> [Énoncé 1]:
Selon l'extrait sur la réouverture des cinémas au Luxembourg, à partir de quelle date le public luxembourgeois a-t-il pu retourner dans les salles ?

> [Extrait du document]:

══════

Si le public luxembourgeois a, lui, pu retrouver les salles dès le 13 janvier, le problème de l’embouteillage, par ricochet, se pose aussi. Mais «on y est préparé», assure le responsable des cinémas Kinepolis au Luxembourg, Christophe Eyssartier. De fait, les films qui, le 19 mai, retrouveront le chemin des salles françaises après une première exploitation malchanceuse, stoppée par le deuxième confinement, ont fait leur retour chez nous depuis un certain temps. Forts de leur qualité, puis boostés par leur triomphe aux César, aux Golden Globes ou aux Oscars, Drunk, de Thomas Vinterberg, et Adieu les cons, d’Albert Dupontel, ont souvent trusté les premières places du box-office luxembourgeois de mi-janvier à début avril. Mais à l’approche de la montagne de possibles en termes de programmation, il est temps de passer à autre chose… «On attendait avec impatience l’ouverture des marchés limitrophes pour que l’offre se libère», annonce, confiant, Christophe Eyssartier.
On a la capacité de donner une opportunité à tous les films qui s’annoncent dans les semaines à venir
Mais il y a un hic : au Grand-Duché, les sorties des films non-luxembourgeois sont calquées sur celles des réseaux de distribution du Benelux, la Belgique en particulier. Or en Belgique, comme aux Pays-Bas, les cinémas sont toujours fermés, sans définir précisément un retour aux salles. La prochaine réunion du Conseil national de sécurité belge, le 11 mai, décidera du sort des cinémas. «En toute logique, on ne s’attend pas à une réouverture des salles avant début juin, et il n’est pas impossible que cette date soit décalée», imagine Christophe Eyssartier, avant de tempérer : «Cela dit, la mer devient moins houleuse : les premières sorties, fixées en juin, ne sont plus modifiées. Cela me fait dire que le marché s’attend à une réouverture et qu’il pourra honorer les dates de sortie.»
Et au Luxembourg, on prend déjà les devants avec deux productions de taille qui débarqueront dans les salles obscures du Kirchberg très prochainement : Mortal Kombat et Demon Slayer – The Movie : Mugen Train. Ni plus ni moins que les deux plus gros succès du moment aux États-Unis, obtenus à force de «discussions avec les distributeurs concernés». Le premier arrive au Luxembourg mercredi, le second, le mercredi suivant, «avec des préventes déjà ouvertes». Autrement dit, pile à temps pour accompagner «l’autre bonne nouvelle», selon Christophe Eyssartier, qui se réfère à l’allègement des mesures sanitaires du 16 mai. Jauges augmentées et couvre-feu retardé, tout semble aller dans le sens d’une manœuvre de programmation plutôt large, «quitte à instaurer des séances décalées avec des horaires intermédiaires pour donner un maximum d’opportunités à la planification des films». Car la spécificité du Luxembourg, c’est aussi «le nombre de versions qui jouent» pour chaque film : un problème à prendre en compte lorsque les films arriveront par paquets. Le Luxembourg est peut-être habitué aux embouteillages, mais chez Kinepolis, on l’appréhende avec pas mal d’assurance. «C’est un planning assez complexe, mais on a la capacité de donner une opportunité à tous les films qui s’annoncent dans les semaines à venir.» Ce n’est peut-être pas le cas des salles indépendantes qui, elles, voient d’un autre œil la tornade arriver…
On attend le bon moment pour inviter de nouveau le public à se joindre à nous dans les salles obscures. (…) Mais on est dans les starting-blocks.

══════

> [Données fournies]:
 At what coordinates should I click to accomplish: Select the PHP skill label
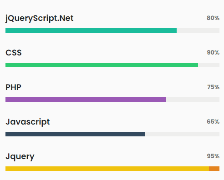pos(13,87)
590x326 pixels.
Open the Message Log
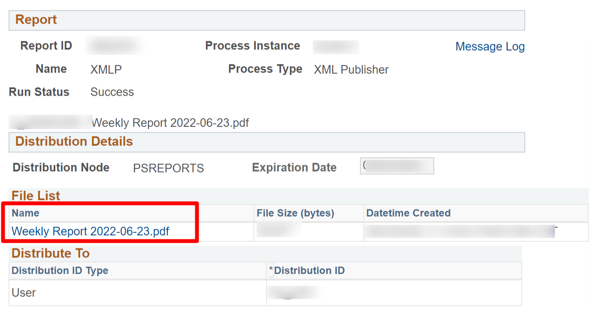tap(490, 46)
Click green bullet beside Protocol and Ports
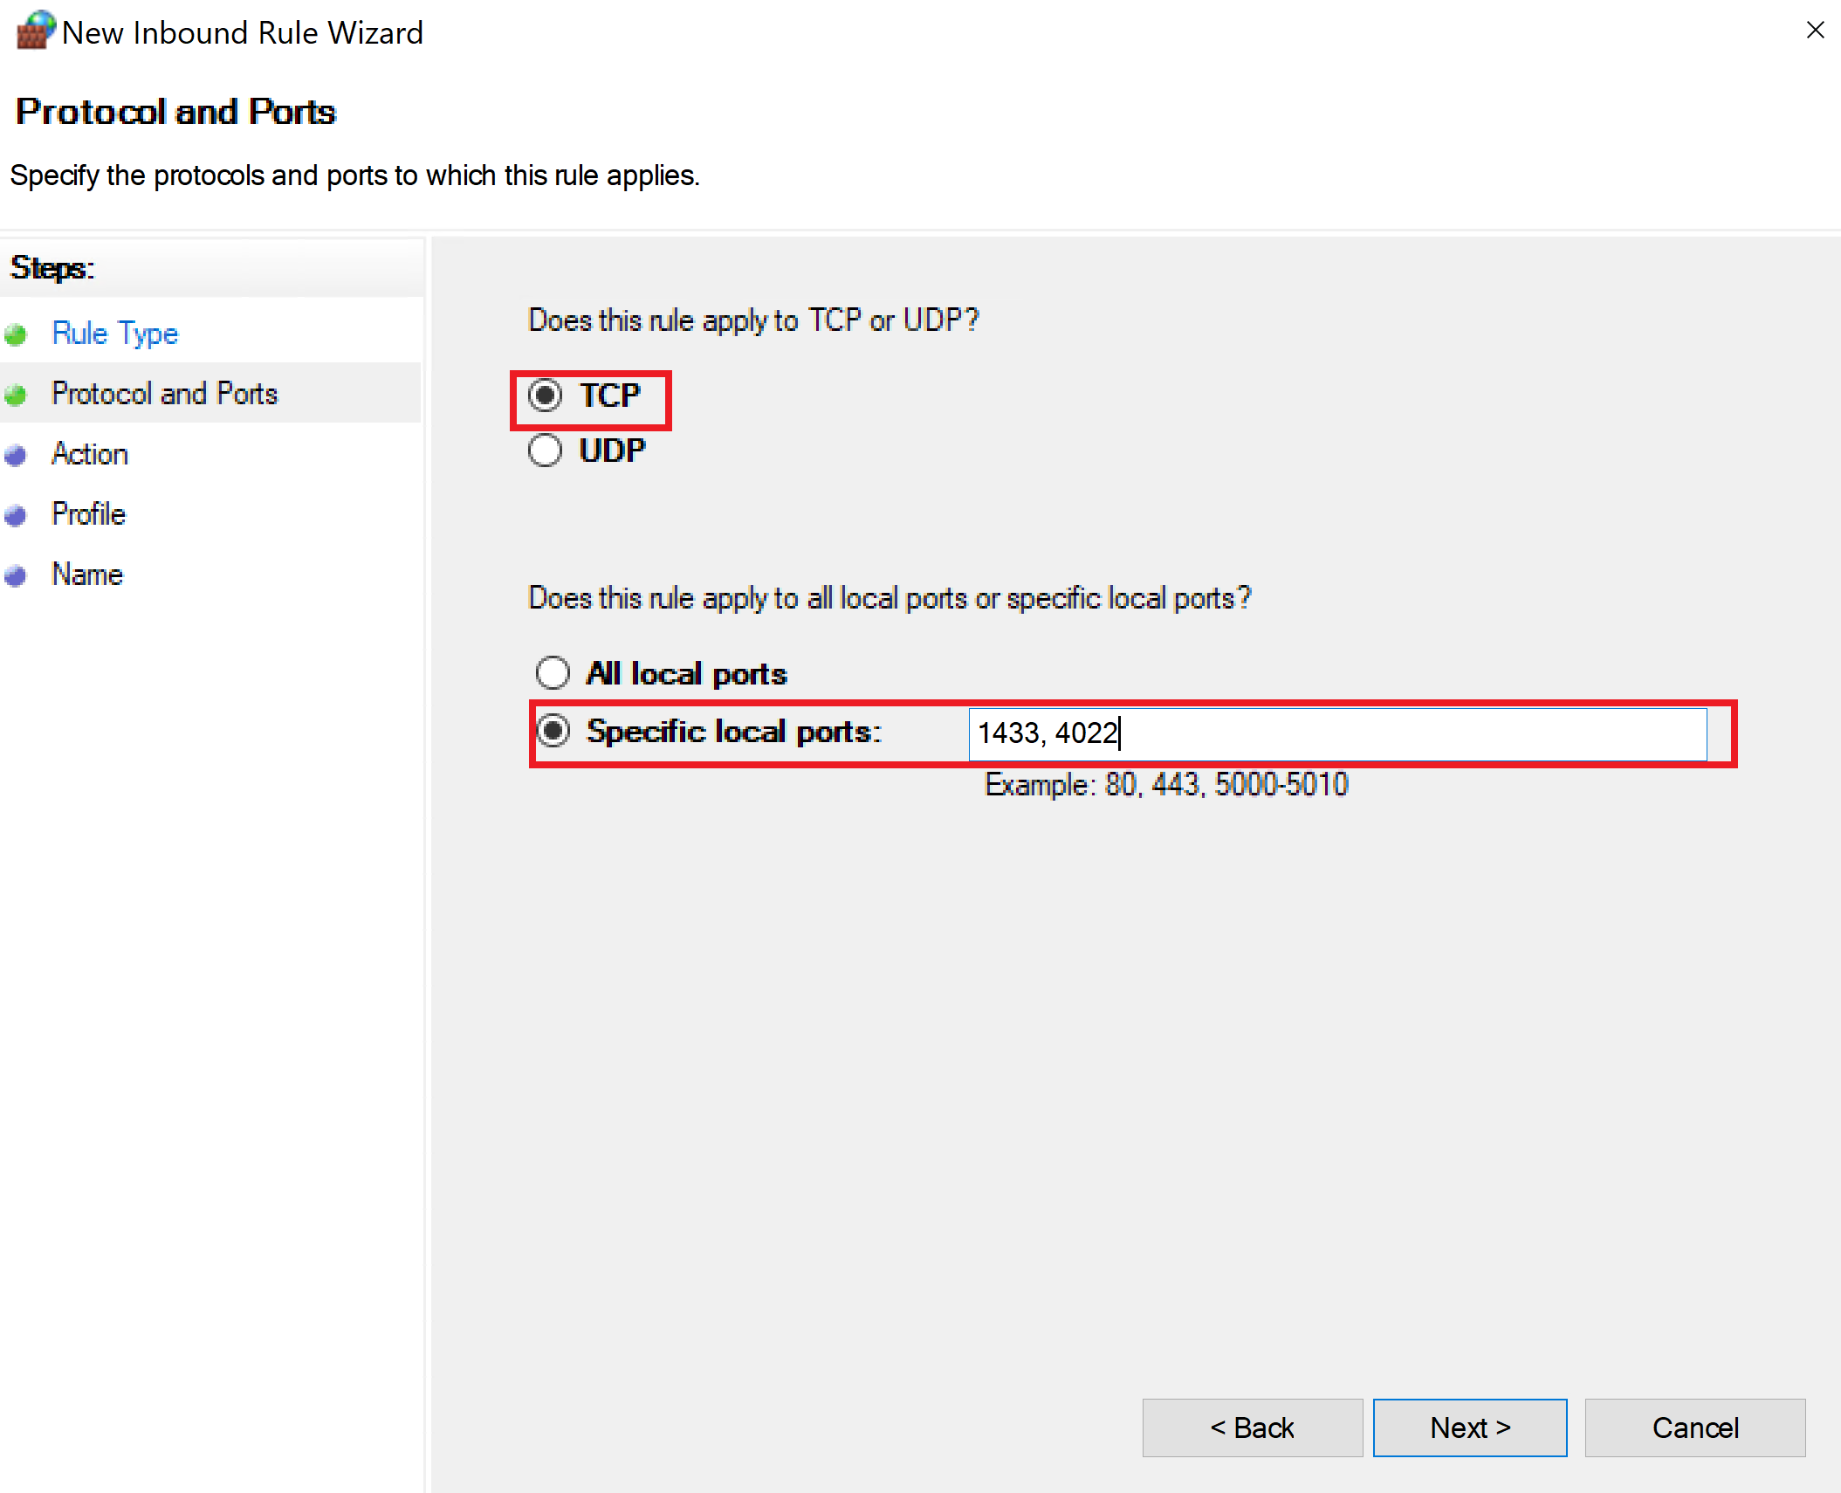 pyautogui.click(x=16, y=395)

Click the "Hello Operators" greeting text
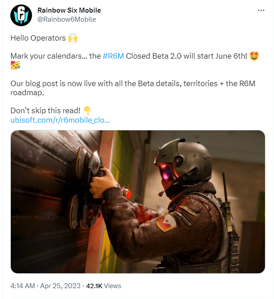point(38,38)
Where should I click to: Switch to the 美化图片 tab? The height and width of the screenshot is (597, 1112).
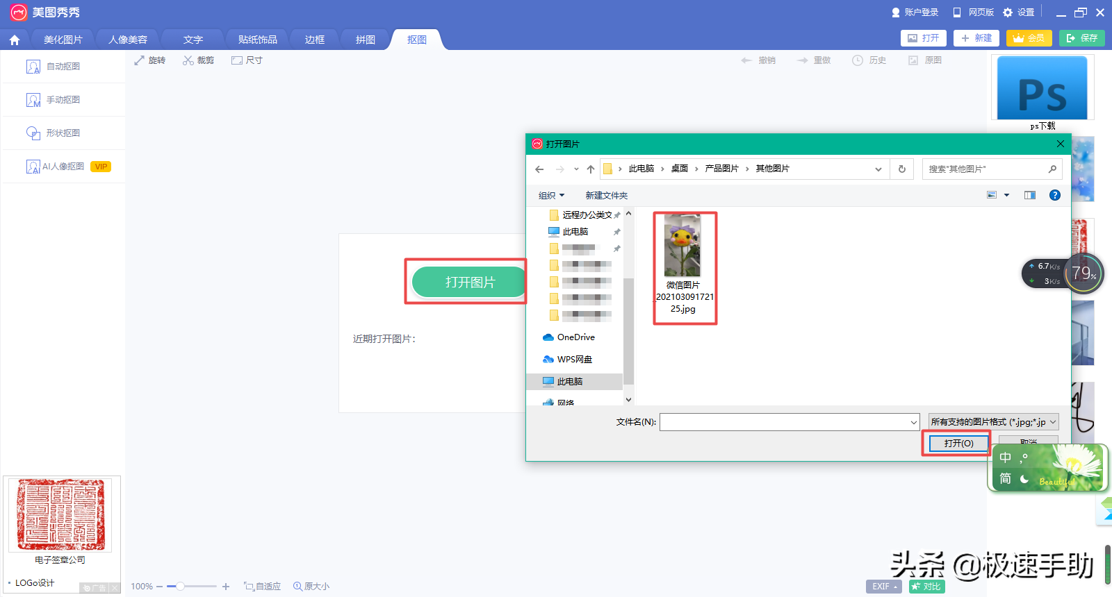click(x=63, y=40)
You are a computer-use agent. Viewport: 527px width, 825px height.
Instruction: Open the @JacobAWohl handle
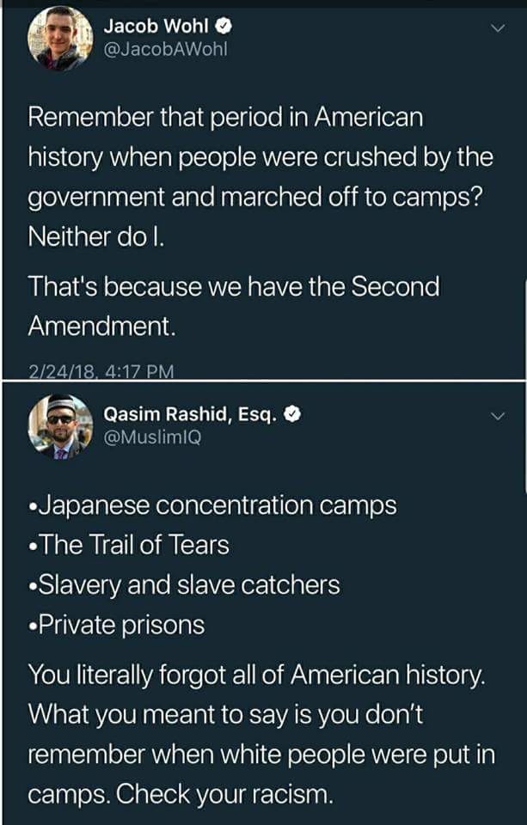point(167,50)
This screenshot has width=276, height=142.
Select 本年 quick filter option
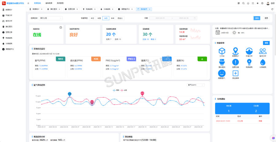[x=112, y=18]
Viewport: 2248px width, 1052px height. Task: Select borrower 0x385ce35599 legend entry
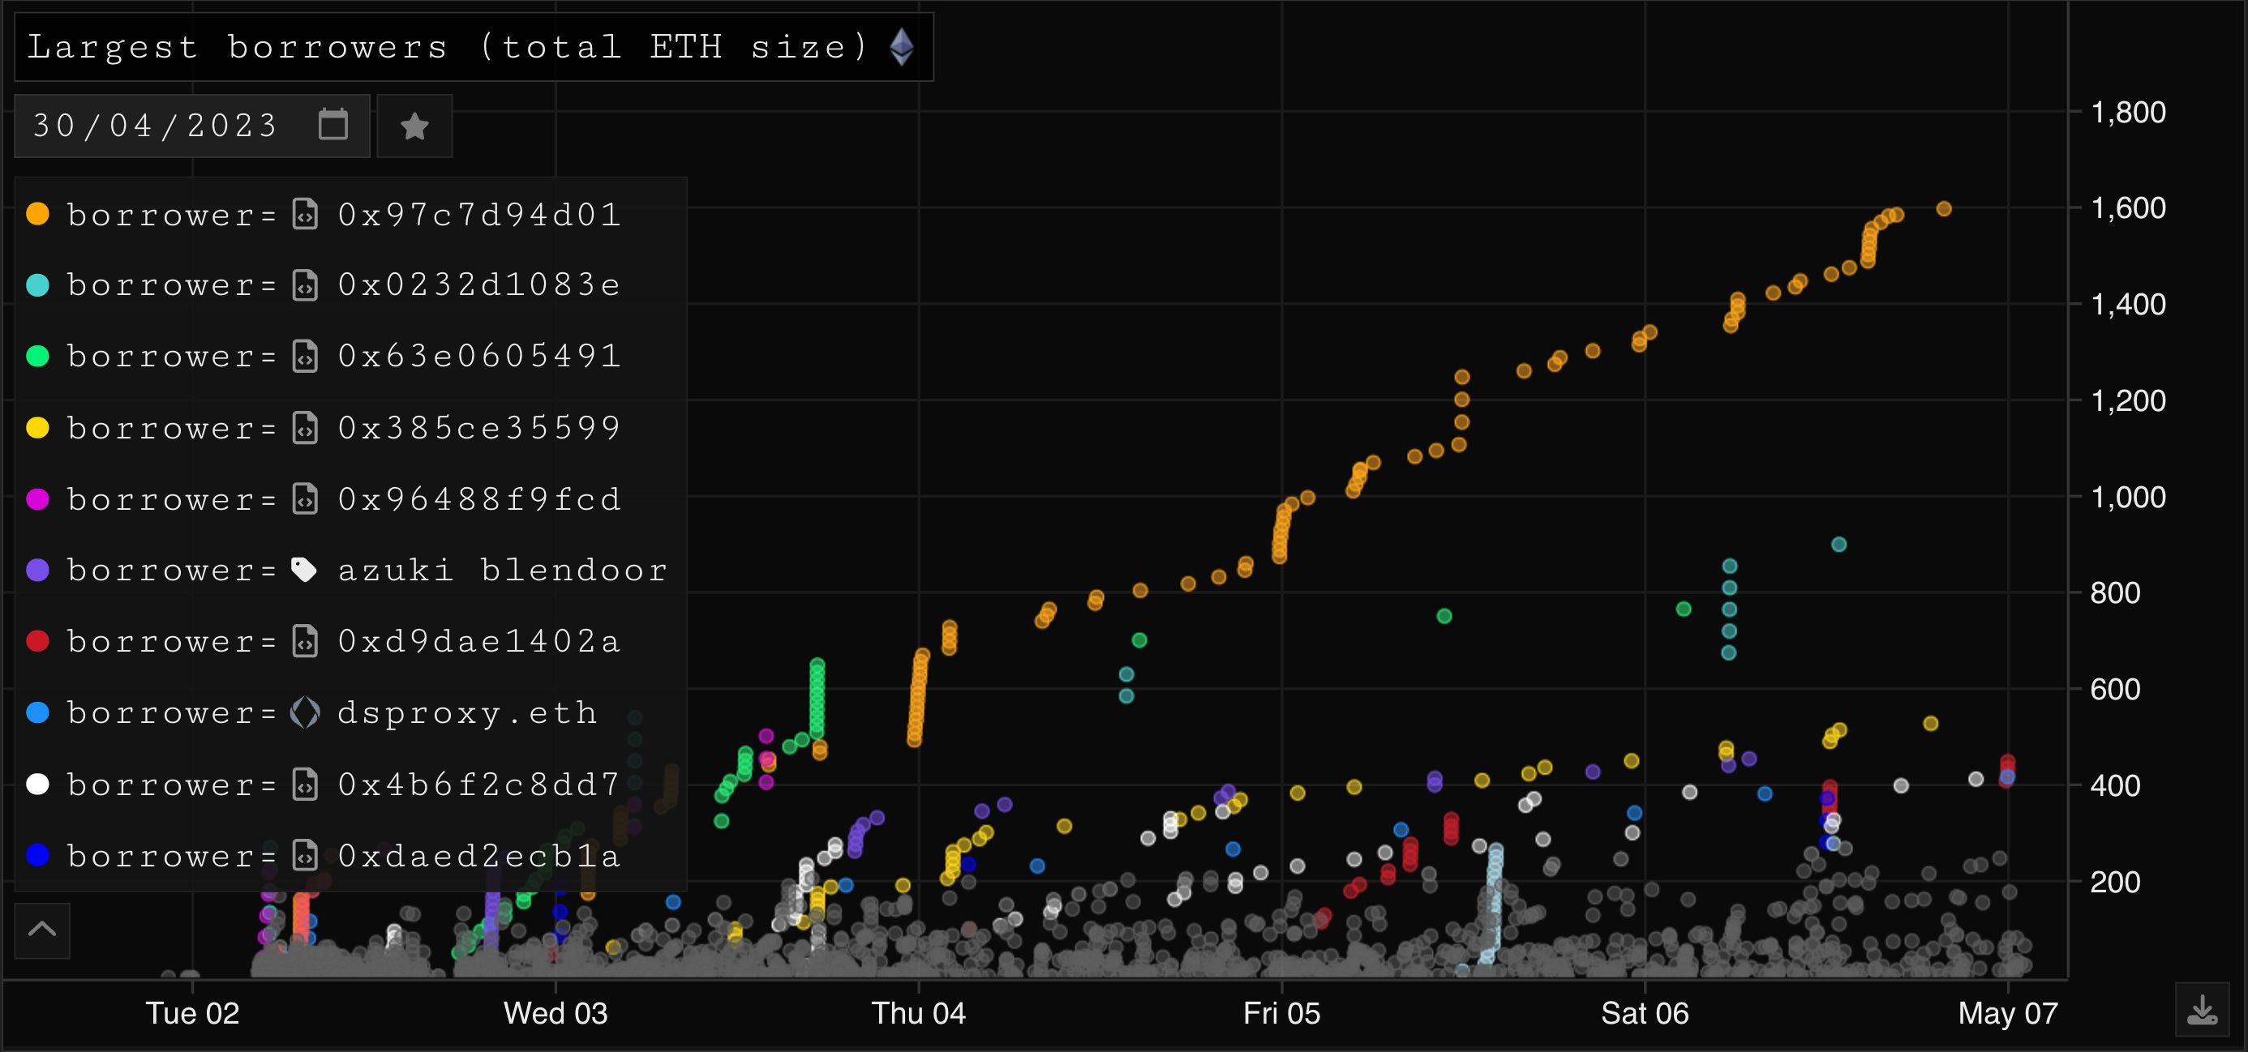(478, 427)
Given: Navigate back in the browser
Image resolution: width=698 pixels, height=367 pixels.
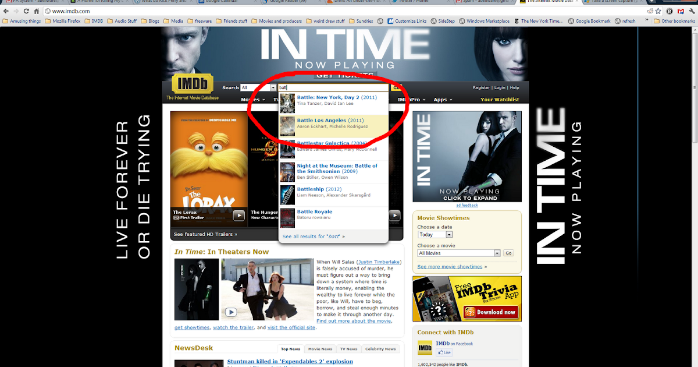Looking at the screenshot, I should pyautogui.click(x=6, y=10).

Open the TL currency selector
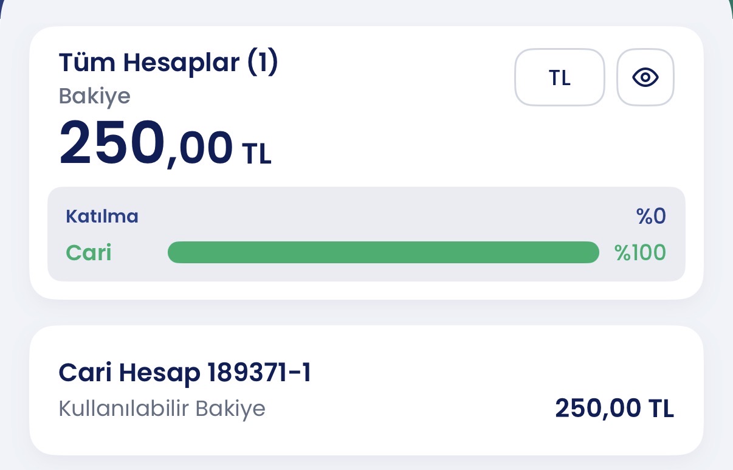[560, 77]
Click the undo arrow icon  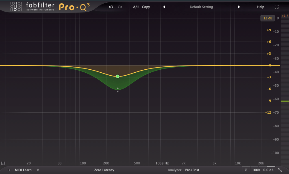coord(111,7)
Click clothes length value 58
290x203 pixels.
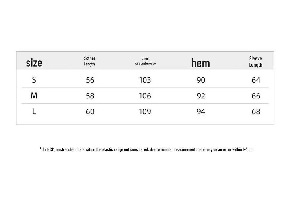click(90, 96)
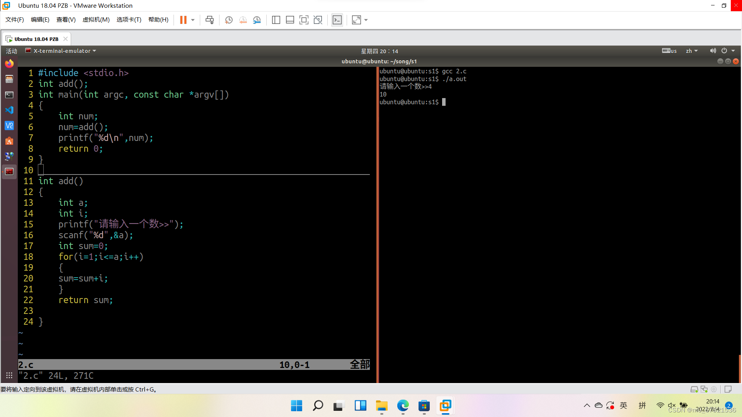
Task: Pause the virtual machine
Action: click(183, 20)
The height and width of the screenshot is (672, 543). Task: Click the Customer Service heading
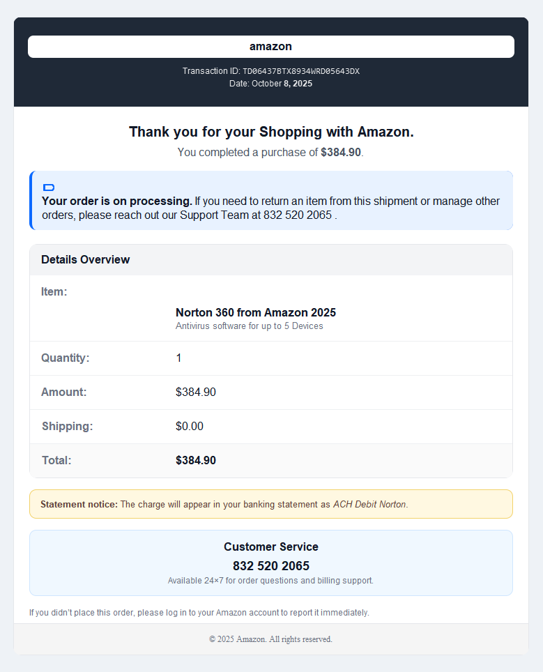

══════

> [Énoncé 2]:
Modifiez les enregistrements depuis leur début jusqu'à la ligne contenant "click(x=63, y=40)" incluse, en remplaçant "Message Log" par "Event Log" sans rien changer d'autre. Ne reproduisez aucune image dans votre réponse.

> [Résultat 1]:
Le 13 janvier.

> [Résultat 2]:
 At what coordinates should I click to accomplish: Select the PHP skill label
pos(13,87)
590x326 pixels.
Open the Event Log
tap(490, 46)
Click green bullet beside Protocol and Ports
 pyautogui.click(x=16, y=395)

Click the "Hello Operators" greeting text
point(38,38)
Where should I click to: Switch to the 美化图片 tab? The height and width of the screenshot is (597, 1112).
click(x=63, y=40)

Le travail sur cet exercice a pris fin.